• **Work to be completed**
Leaving the pictures aside, reproduce the data in full and word for word.

• **Entries provided**
◇ ◇ ◇
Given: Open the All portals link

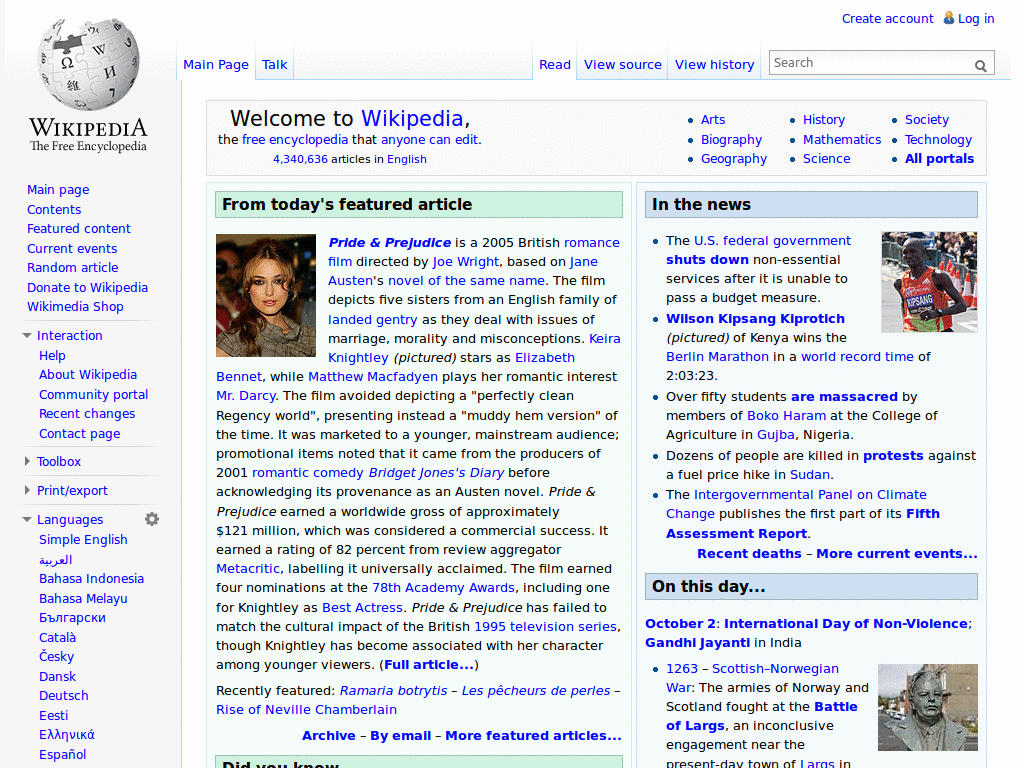Looking at the screenshot, I should [x=939, y=159].
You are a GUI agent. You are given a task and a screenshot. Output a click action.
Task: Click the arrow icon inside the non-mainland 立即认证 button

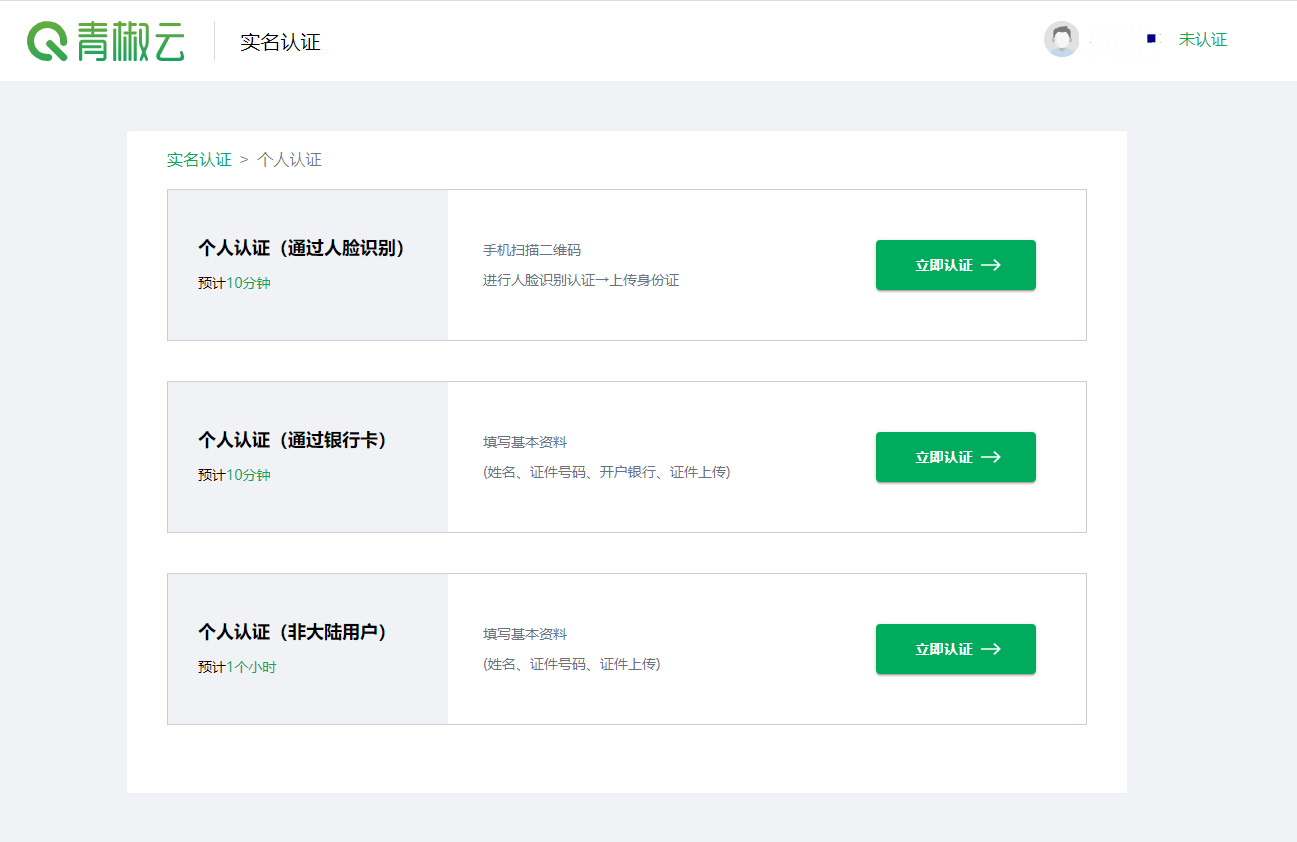pos(991,648)
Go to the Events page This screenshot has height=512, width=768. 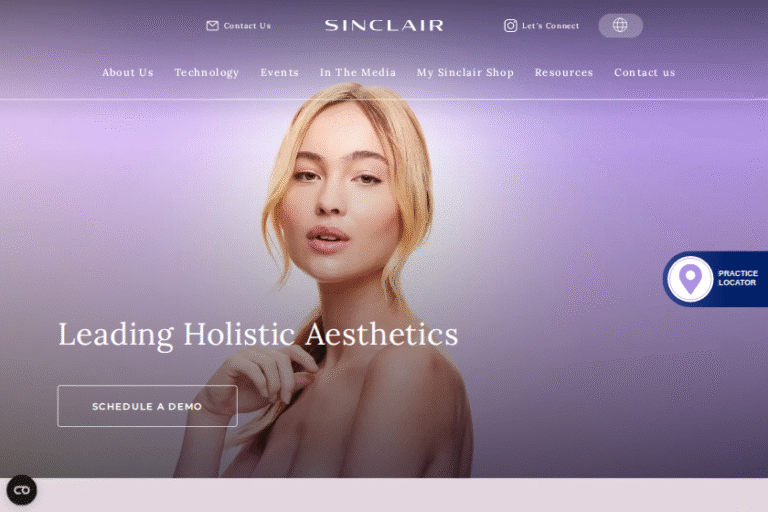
◇ ◇ ◇
• **Response to this task**
Given: Open the All portals link

Looking at the screenshot, I should [x=939, y=159].
You are a GUI agent. You are given a task and a screenshot. Output a click action.
Task: Click the arrow icon inside the non-mainland 立即认证 button

pos(991,648)
Go to the Events page This screenshot has height=512, width=768. 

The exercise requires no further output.